Passé le col de l’alto del Poyo, point
culminant de l’étape, nous entamons une longue descente vers Triacastela
découvrant çà et là ce qui fait le quotidien des villageois. Ici une vieille dame propose des crêpes aux pèlerins
moyennant quelques euros, là un paysan consolide la clôture d’une pâture, plus
loin, des ouvriers sont occupés à restaurer un horréo, ces greniers à grains
particuliers à la région. Nous en verrons beaucoup en Galice où chaque ferme en
possède un pour mettre ses récoltes à l’abri des rongeurs et de l’humidité.
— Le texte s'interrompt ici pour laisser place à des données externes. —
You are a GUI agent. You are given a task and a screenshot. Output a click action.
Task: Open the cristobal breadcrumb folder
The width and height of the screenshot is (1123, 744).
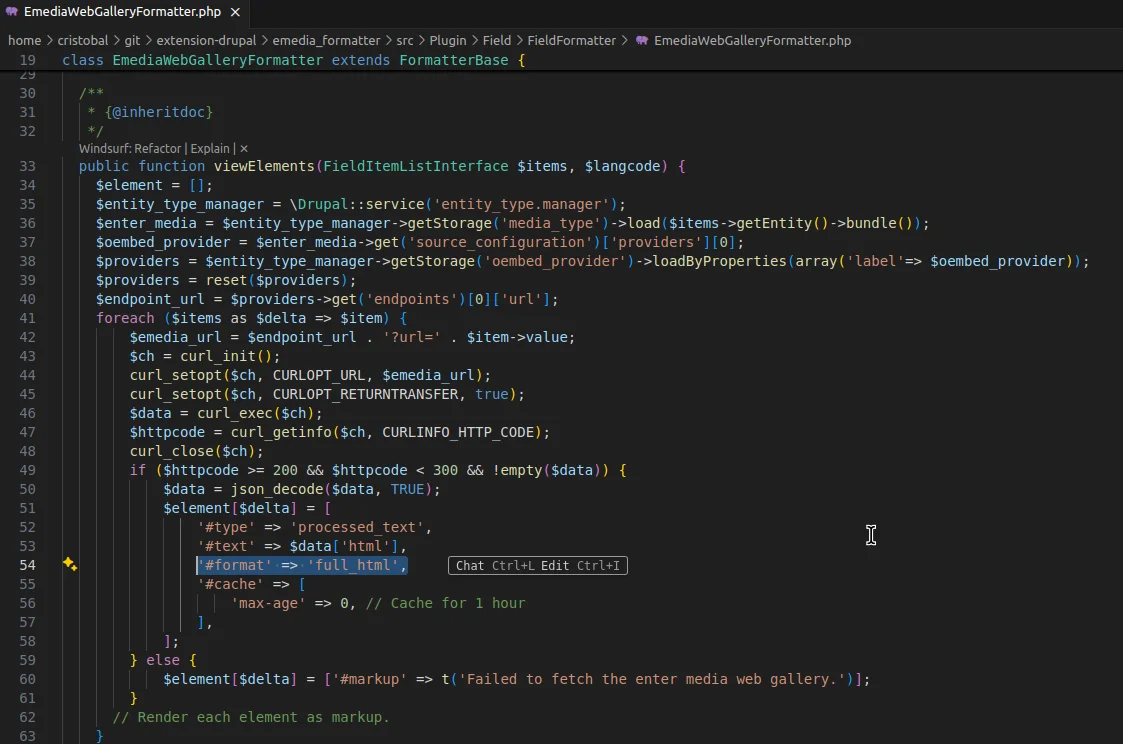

En milieu d’après-midi, nous atteignons
Triacastela. Une ville tout en longueur dans laquelle une tradition ancienne
voulait que les pèlerins prennent une pierre à la carrière de la ville et la
transportent jusqu’à Castaneda afin qu’elle y soit transformée en chaux,
contribuant ainsi à la construction de
la cathédrale de St Jacques de Compostelle. Depuis plusieurs siècles la
cathédrale est achevée et la tradition s’est perdue. Sans jeu de mots, nous
avons eu chaud !
À 19 heures nous assistons à la messe dans
la petite église de la ville. Hormis les pèlerins il y a assez peu de fidèles pour suivre l’office, une
dizaine tout au plus. Le prêtre invite l’un d’entre nous à tenir le rôle du
sacristain puis demande à des personnes de chaque nationalité de faire les
lectures dans leur langue respective. Les Canadiens sont présents et c’est l’un
d’eux qui est désigné pour lire dans
notre langue. Le prêtre s’exprime en espagnol et ses paroles sont traduites en live par une
jeune fille, certainement une étudiante. Il apparaît vite qu’il y a une grande
complicité entre eux. Le discours semble bien rodé, il est certainement servi à l’identique
chaque soir aux nouveaux pèlerins. Les propos sont empreints de beaucoup
d’humour, ce qui contribue à détendre l’atmosphère et à enlever un peu de
solennité à la cérémonie. Le prêtre délivre ses messages, phrase après phrase, laissant
à l’interprète le temps de la traduction
et s’assurant après chacune des phrases qu’elle a produit sur l’assemblée
les effets escomptés, et tout particulièrement des éclats de rire.